The Fix: Compress your images (WebP format, under 200KB for most). Implement server-side caching. If you're on a VPS, check your PHP memory limits — an underpowered server is the silent killer of CWV scores.
The Robot Barrier — robots.txt
I've seen developers accidentally leave the "Discourage search engines" box checked in WordPress for months after launch. The client wonders why their traffic is zero. This is why.
The Check: Navigate to yourdomain.com/robots.txt
What to look for: Does it say Disallow: /? If yes, you've told every search engine crawler to leave. You are invisible.
The Fix: Change it to Allow: / and make sure your sitemap URL is listed at the bottom.
Schema Validation — The Translator
Structured data is how you talk to both search engines and large language models. If it's broken, they fall back on guessing — and they often guess wrong.
What to look for: Red errors.

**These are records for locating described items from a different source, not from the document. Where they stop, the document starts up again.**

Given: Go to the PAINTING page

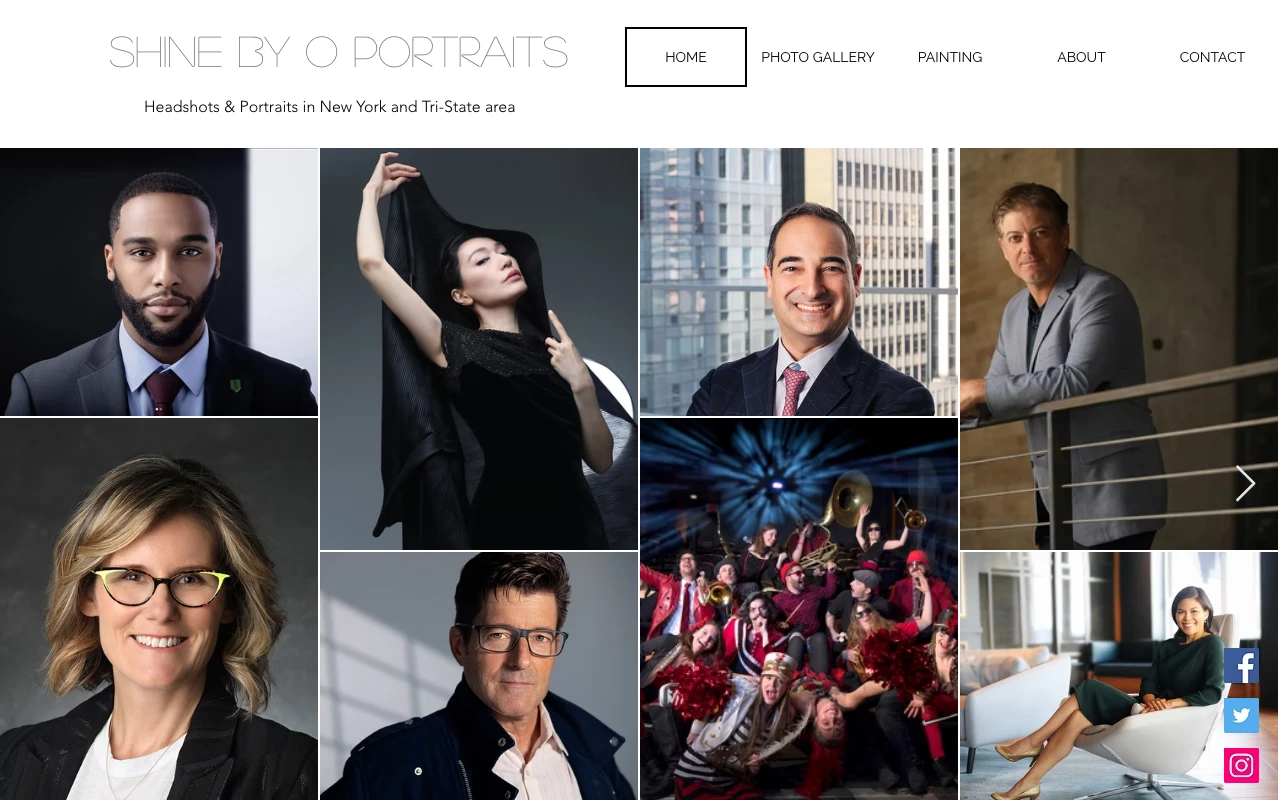Looking at the screenshot, I should tap(950, 57).
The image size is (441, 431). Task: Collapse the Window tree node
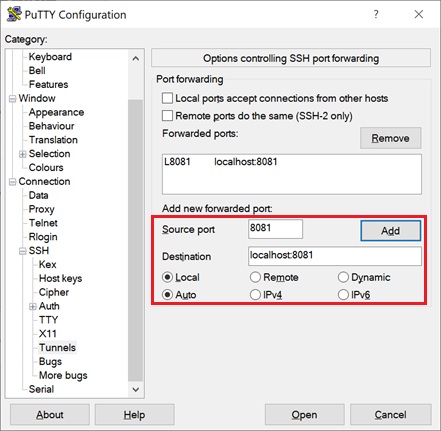[13, 99]
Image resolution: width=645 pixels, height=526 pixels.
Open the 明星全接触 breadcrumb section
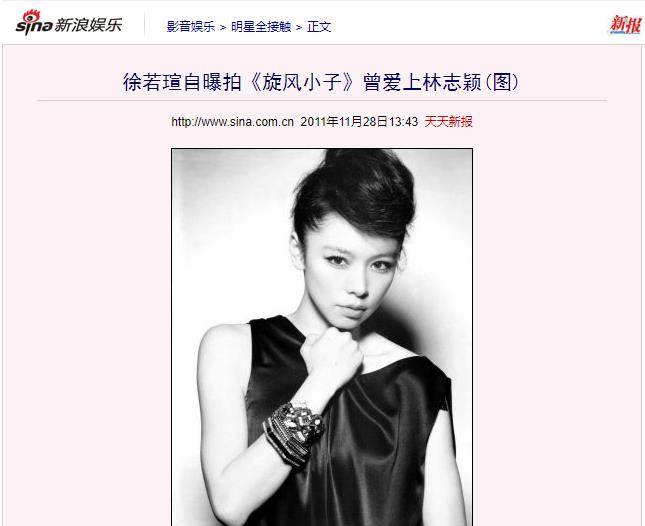click(x=261, y=27)
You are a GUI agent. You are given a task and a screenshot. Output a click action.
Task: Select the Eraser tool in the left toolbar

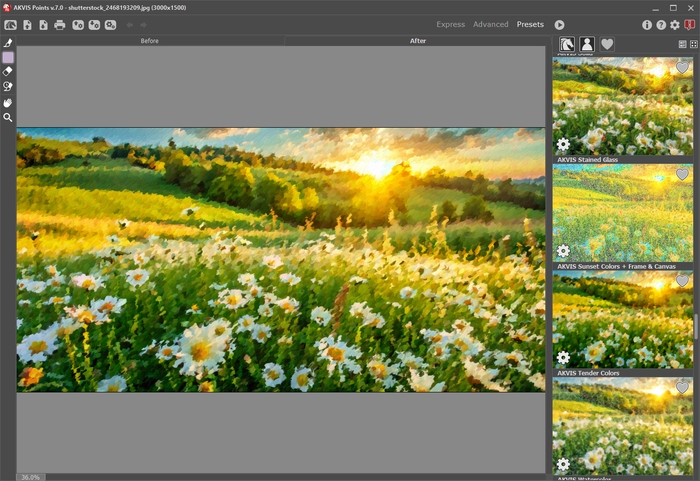click(8, 71)
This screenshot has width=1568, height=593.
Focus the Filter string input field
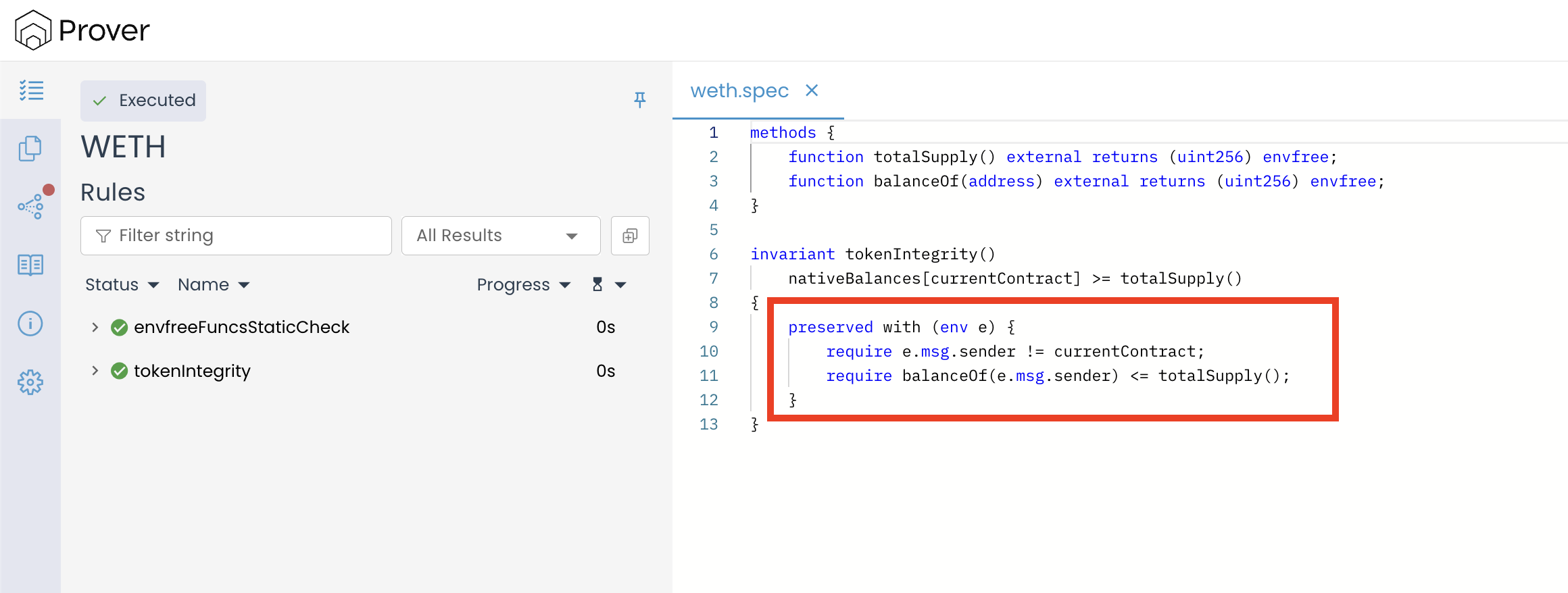click(x=237, y=236)
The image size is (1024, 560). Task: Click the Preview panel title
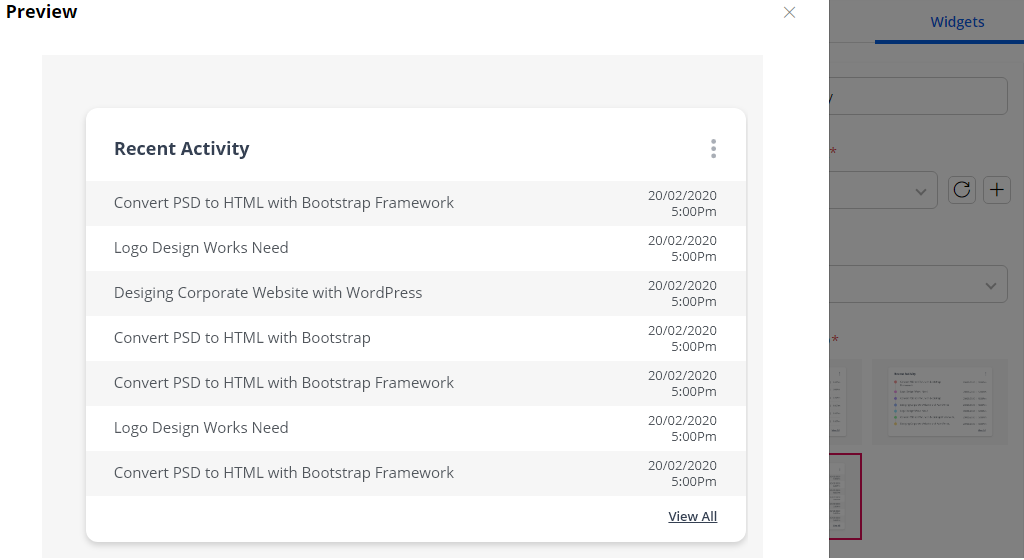point(42,12)
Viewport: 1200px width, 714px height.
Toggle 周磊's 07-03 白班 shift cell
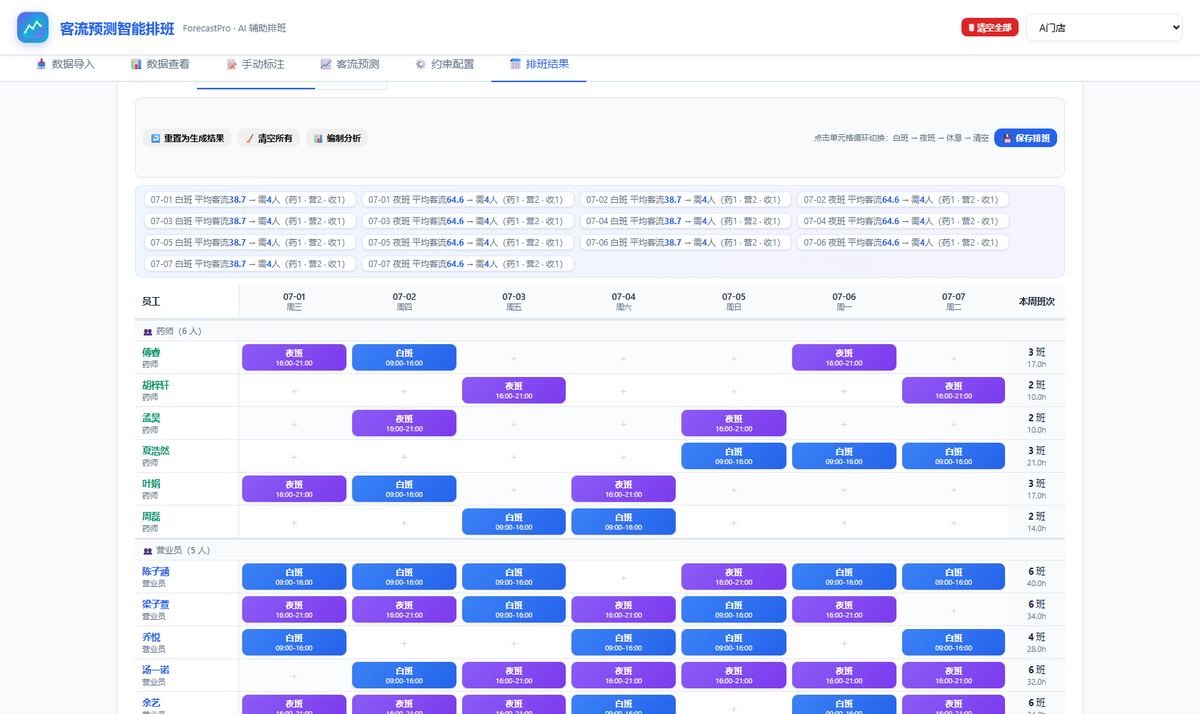coord(514,522)
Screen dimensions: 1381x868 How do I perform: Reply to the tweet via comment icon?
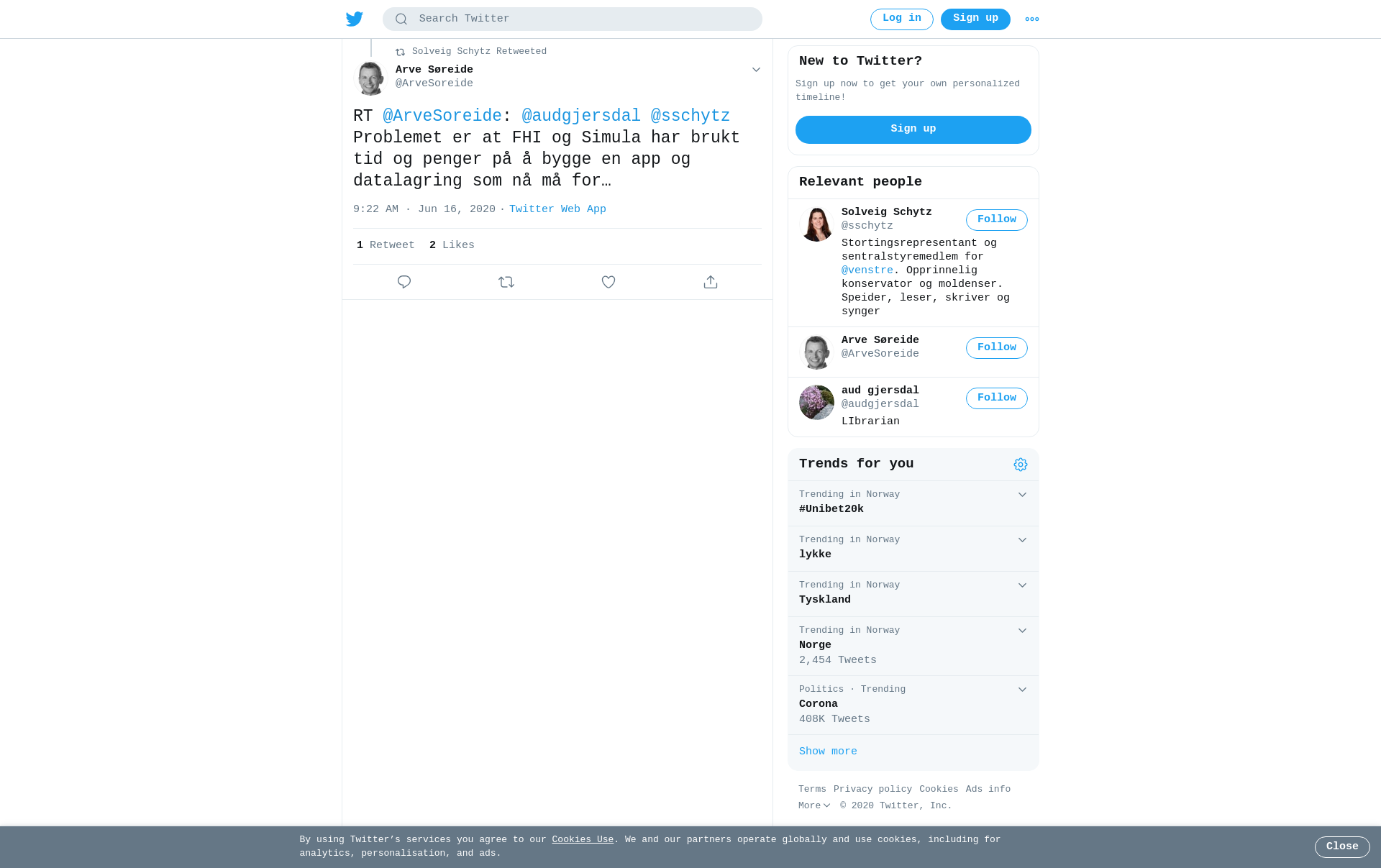point(404,282)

Warnings are acceptable. Errors mean your structured data is being ignored entirely.
The Fix: Correct the JSON-LD syntax in your <head> block. Start with Person or WebSite on the homepage and Article on blog posts.
Mobile Usability — The Real World
Most of your clients in Boulder are looking at your site on an iPhone while walking down Pearl Street. If your site doesn't work on mobile, your ranking doesn't matter.
The Check: Open your site on your phone and try to click two links that are close together. Google also has a Mobile Usability report in Search Console.
What to look for: "Clickable elements too close together" or horizontal scrolling. Both are Google ranking signals — not just UX annoyances.
The Fix: Minimum touch target size is 44×44px. Use padding, not font-size changes, to hit that target.
Technical SEO isn't magic — it's maintenance. Run this check the day a site launches and once a month after that. You'll stay ahead of 90% of the competition, who either never check or wait until something breaks.
The goal isn't a perfect score. It's a site that Google can read, trust, and rank. These five checks are the foundation. Everything else — keywords, content, backlinks — is built on top of this.